Out of this nexus of the ballistic missile and everything associated
with it, especially the bombs, a rocket subtext crystallizes. Forty
times, or every nineteen pages in this mega-novel, Pynchon works
another variation on his basic elements, which consist of an aerial
force of destruction, the targeted city, and the cowering creature
awaiting annihilation. Significantly, the image-complex is not rendered
from the sidelines, from the distanced perspective of bystander or
artist. Rather, readers experience these views as if from above and
below, mostly directed down toward or up from within a city. Not all
the elements of the image-complex are present in each manifestation of
the subtext, but in the course of the novel, these vertiginous vantages
and labyrinthine cityscapes cumulatively cohere into an icon outside of
space or time. We ultimately experience the viewpoints of rocket and
victim through dual or simultaneous vision.

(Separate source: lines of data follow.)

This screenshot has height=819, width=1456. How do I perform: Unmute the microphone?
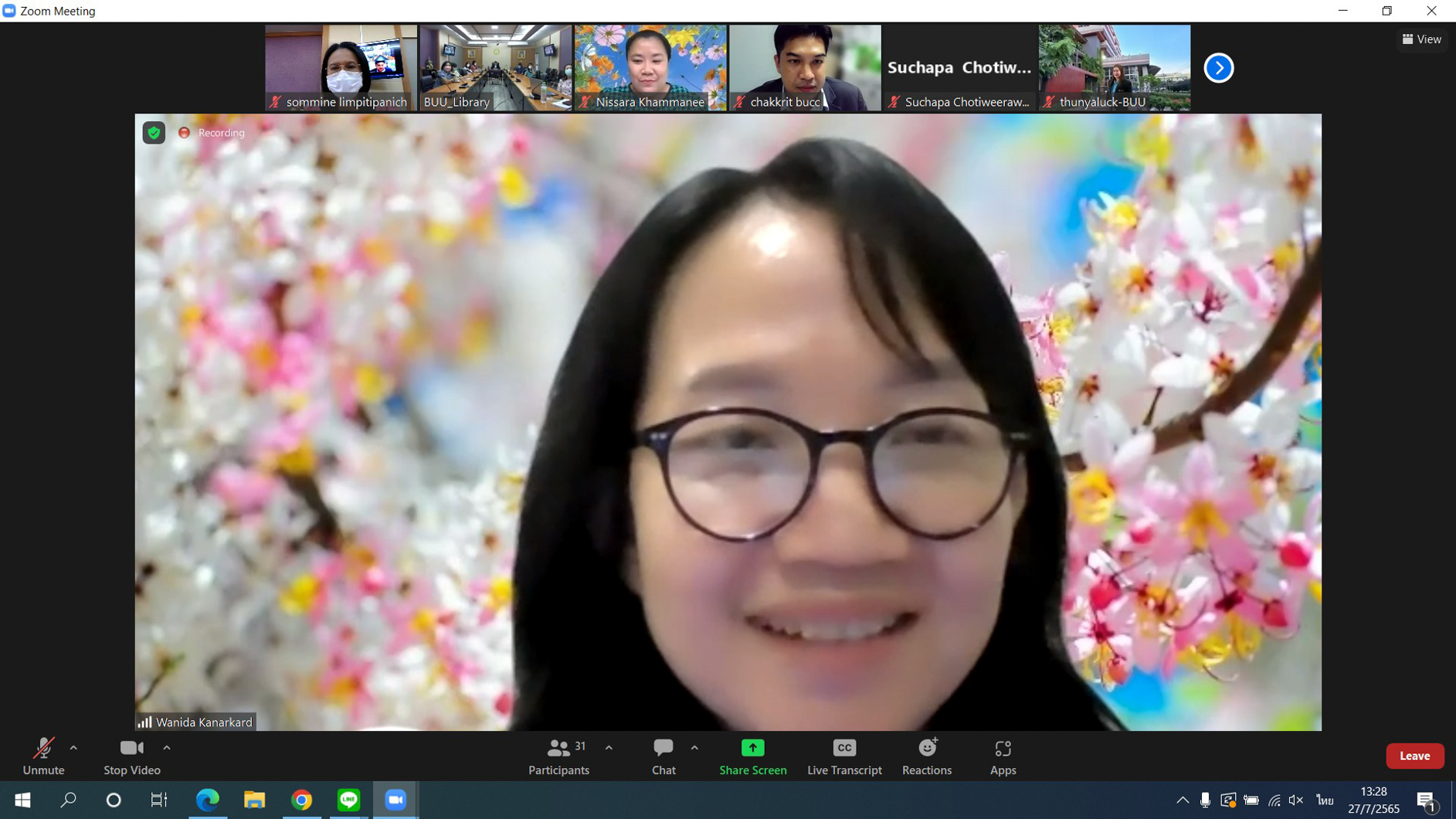pyautogui.click(x=43, y=756)
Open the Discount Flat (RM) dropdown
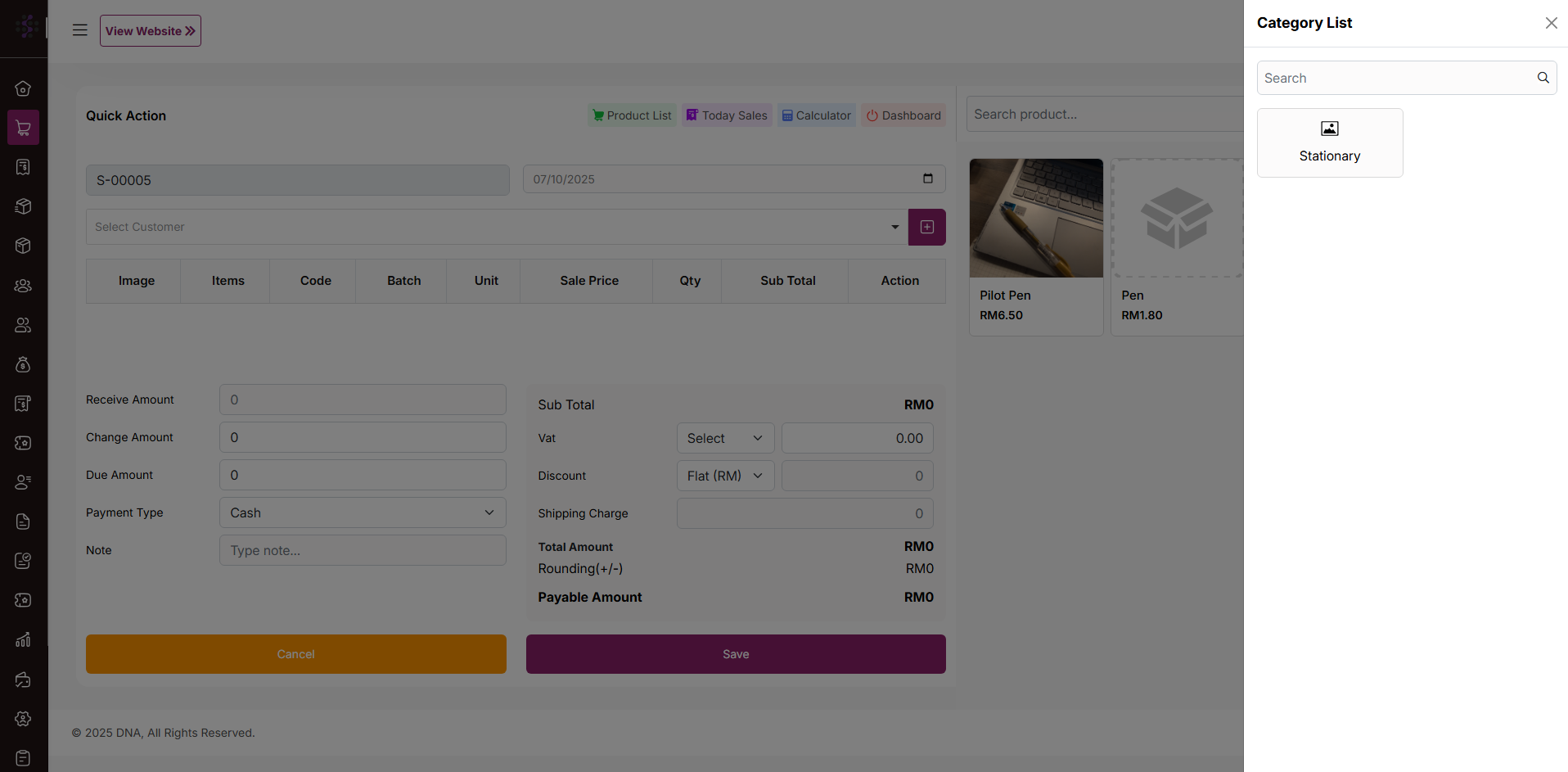 coord(724,476)
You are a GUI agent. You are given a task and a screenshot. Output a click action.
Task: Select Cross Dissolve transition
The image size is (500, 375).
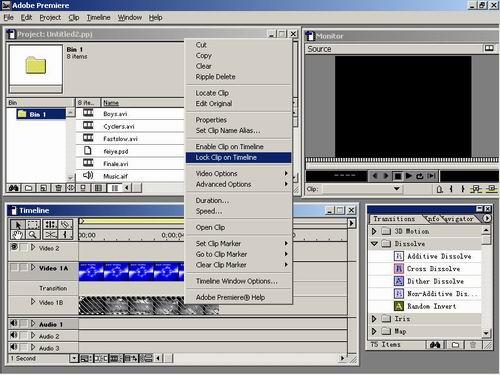[433, 269]

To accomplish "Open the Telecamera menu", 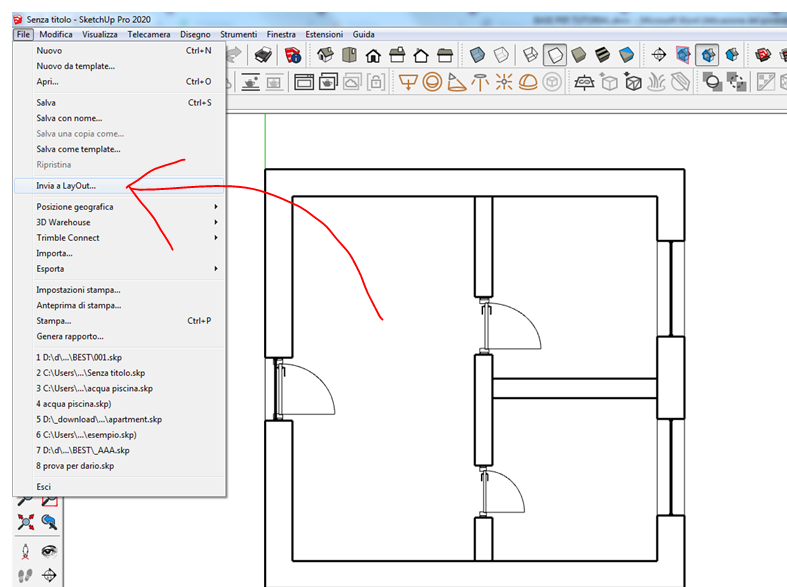I will pyautogui.click(x=148, y=34).
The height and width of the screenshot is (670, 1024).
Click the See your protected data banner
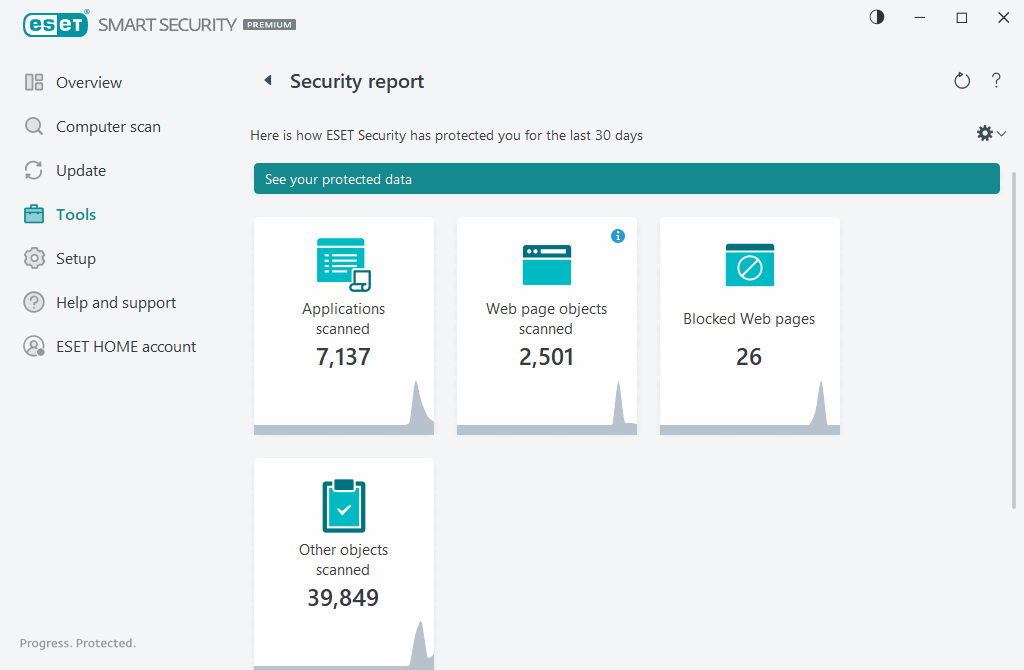point(626,179)
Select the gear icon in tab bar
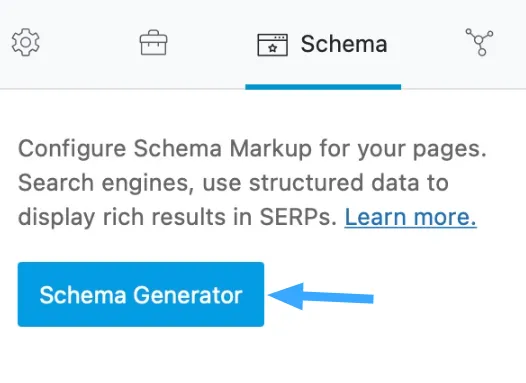Viewport: 526px width, 383px height. (25, 43)
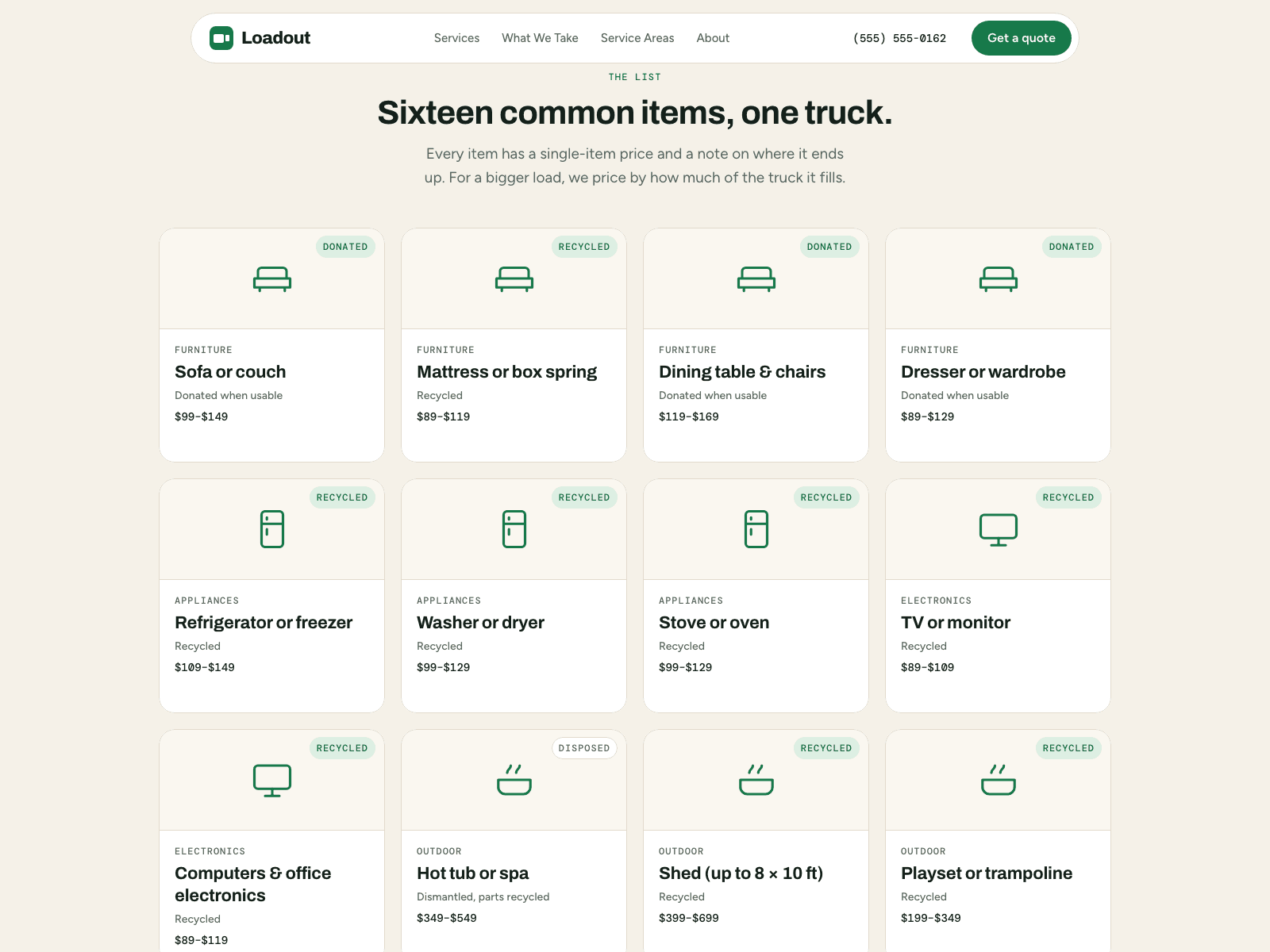Click the icon above Shed (up to 8 × 10 ft)

pyautogui.click(x=756, y=780)
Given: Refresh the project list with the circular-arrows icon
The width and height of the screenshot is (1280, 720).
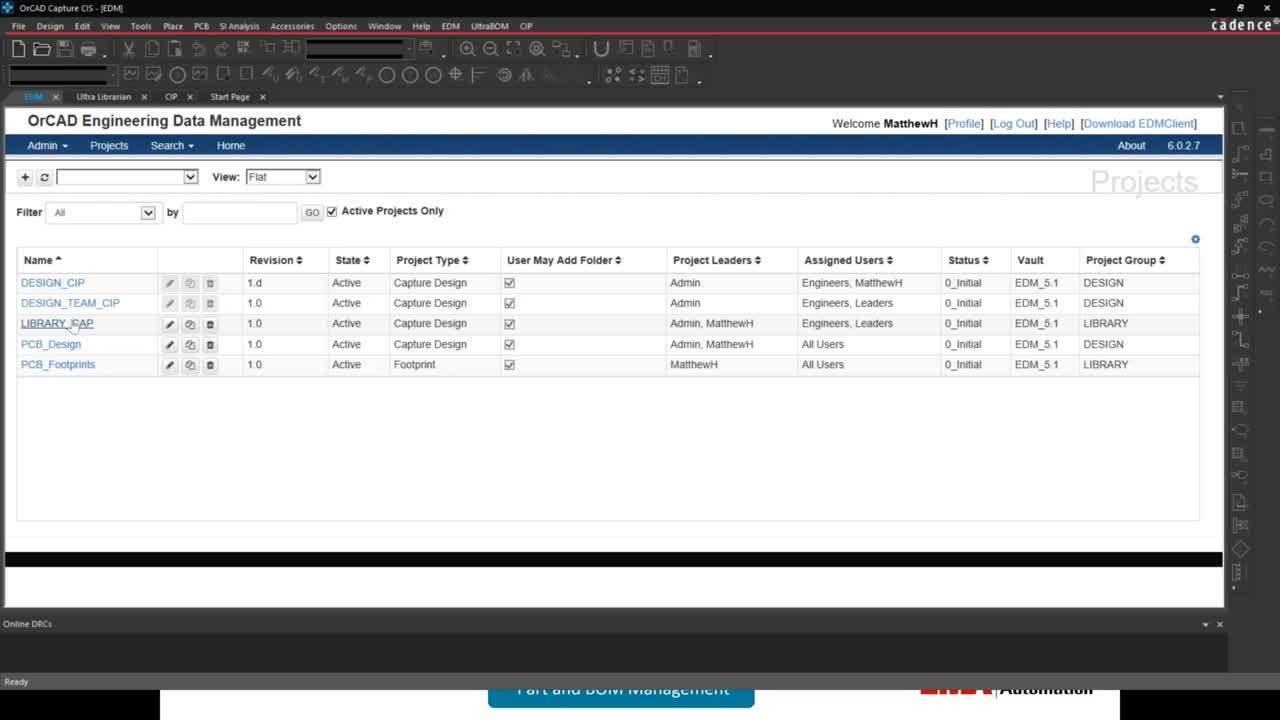Looking at the screenshot, I should pos(43,177).
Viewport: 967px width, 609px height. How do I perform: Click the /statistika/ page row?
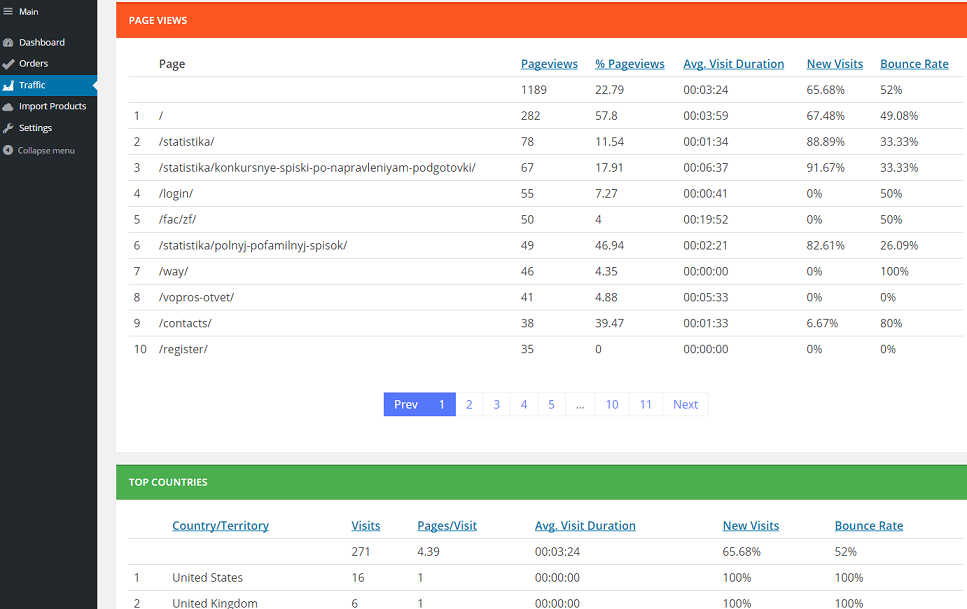pos(186,142)
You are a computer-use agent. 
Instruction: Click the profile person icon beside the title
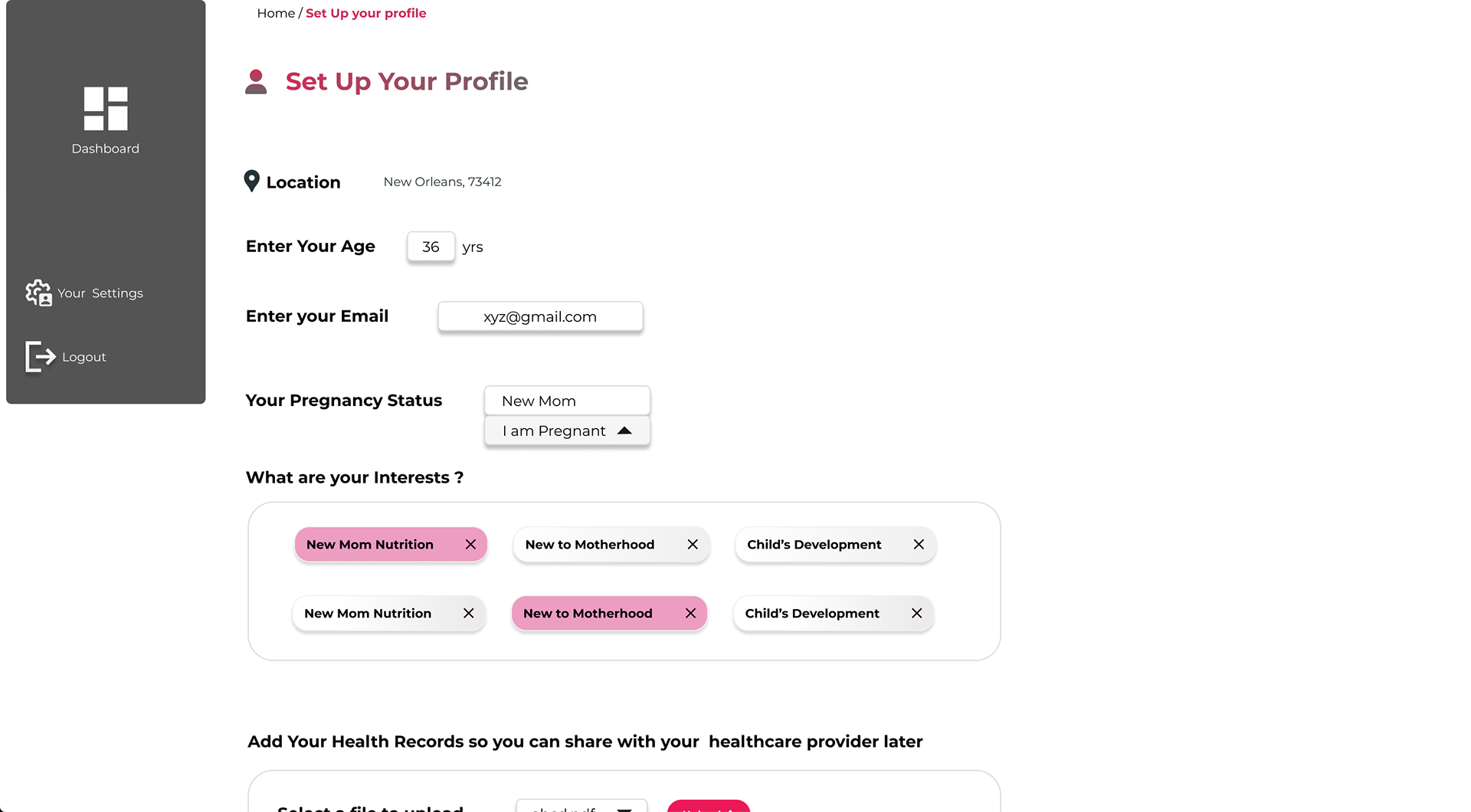256,82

This subtext is central to the organization of _GR_ in at least three
fashions. (1) In philosophical terms, it sheds light on the hotly
debated values of the novel. Intrinsic to these aerial views of the
city are answers to such questions as "what kind of action is open to
individuals?" or "why does humanity not change the behavior that
imperils its existence?" The individual's relationship to history, as
seen by Pynchon, emerges through these perspectival images. [...]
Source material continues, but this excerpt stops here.